Having lost their gamble with Hitler and their nerve along with it, Rashid ‘Ali and the Golden Square were at that moment on the only road still open out of Baghdad, heading east to Iran. Rashid ‘Ali made it all the way to Berlin. Except for a brief return in the late 1950s, he spent the rest of his life in exile, dying in Beirut in 1965. The colonels of the Golden Square got no farther than Iran and Turkey. Over the next four years they were tracked down, returned to Iraq, and publicly hanged.
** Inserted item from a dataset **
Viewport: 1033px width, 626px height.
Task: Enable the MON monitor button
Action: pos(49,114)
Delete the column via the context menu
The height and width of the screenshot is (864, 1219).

To initiate the terms of surrender, de Chair was driven blindfolded into Baghdad to get Ambassador Cornwallis. He, Clark, and two delegates from the office of the mayor of Baghdad negotiated a simple armistice while crammed in a car. As de Chair noted, Baghdad was “so far the only city of renown captured by ourselves during the opening hazards of the Second World War.”

To de Chair’s annoyance, British forces were kept out of Baghdad pending the regent’s return. “Having fought our way, step by step, to the threshold of the city, we must now cool our heels outside. It would, apparently, be lowering to the dignity of our ally, the Regent, if he were seen to be supported on arrival on British bayonets.”
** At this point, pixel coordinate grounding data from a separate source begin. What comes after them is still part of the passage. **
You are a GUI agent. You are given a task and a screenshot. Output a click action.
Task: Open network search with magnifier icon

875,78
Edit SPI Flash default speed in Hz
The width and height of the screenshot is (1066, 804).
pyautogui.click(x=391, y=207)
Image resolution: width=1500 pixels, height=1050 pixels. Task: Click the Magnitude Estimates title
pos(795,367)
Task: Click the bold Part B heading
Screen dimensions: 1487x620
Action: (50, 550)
In the resulting vacuum, anti-Semitic rioting and looting broke out, with 150 Jews killed.

A Bold but Forgotten Campaign

Despite the finish, de Chair, noted of KINGCOL: “For it is no ordinary army that can cross a waterless desert for the first time in history and deliver at the end of 700 miles of desert a punch which sends a well-equipped army of four divisions reeling into armistice.” He later directed British vehicles when they finally rolled into Baghdad, displaying his celebrated dented mudguard to the regent and young King Faisal II, who had spent the coup and campaign quietly on a royal estate outside Baghdad with his British governess.

Glubb preferred to rush home. Like an executive or salesman back from a business trip, he had to persistently knock at his own door at 3:30 am to be let in. Two months to the day he fled, Emir Abdul Ilah returned to Baghdad. In October 1941, Nuri as-Said was reinstated as prime minister and Iraq declared war on the Axis. The British followed up by driving the Vichy French out of Syria. Glubb and the Arab Legion would fight again, and de Chair was critically wounded.
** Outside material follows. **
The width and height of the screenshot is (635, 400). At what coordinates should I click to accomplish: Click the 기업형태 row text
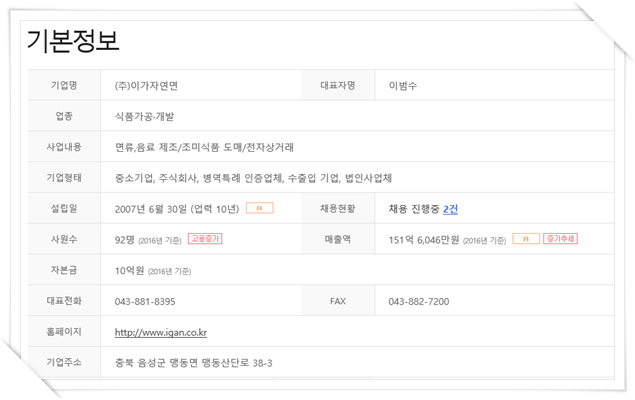(253, 178)
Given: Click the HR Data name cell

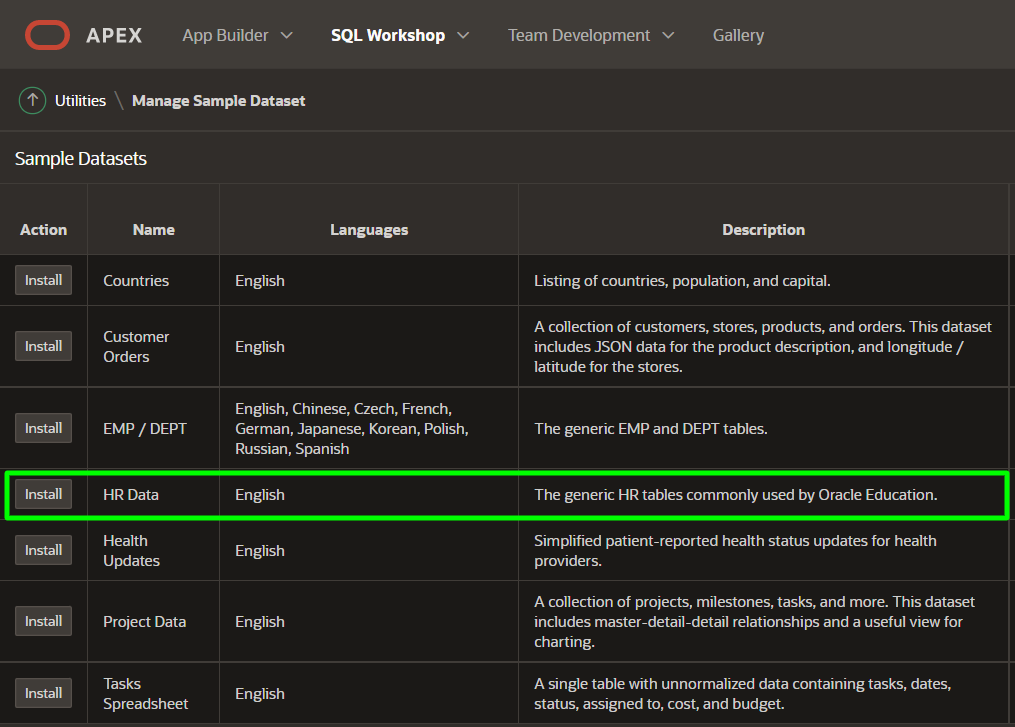Looking at the screenshot, I should click(131, 495).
In July 1941, Churchill told Parliament: “If anyone had predicted two months ago, when Iraq was in revolt and our people were hanging on by their eyelids at Habbaniya and our ambassador was imprisoned in his embassy in Baghdad, and when all Syria and Iraq began to be overrun by German tourists, and were in the hands of forces controlled indirectly but none the less powerfully by German authority—if anyone had predicted that we should already, by the middle of July, have cleaned up the whole of the Levant and have reestablished our authority there for the time being, such a prophet would have been considered most impudent.”

The latter-day Lawrence, John Glubb, saw it differently: “After all, I could not get myself to regard all this business as a genuine war.”

History tends to agree with Glubb. Despite the threat that a pro-Nazi Iraq would have been for the British position in the Middle East in World War II, the Iraqi campaign was squeezed from memory between the legends of the Desert Fox and the Desert Rats of the Battles of Tobruk and El Alamain.

In 1958, there was another coup in Baghdad. King Faisal, former Regent Abdul, and every member of the royal family down to infants were murdered. Nuri as-Said, still prime minister, tried to escape dressed as a woman like Abdul had but was killed by a mob and his body dragged through the streets behind a jeep. The coup began the chain of events that led to the rise of Sadaam Hussein and ended with another army marching on Baghdad.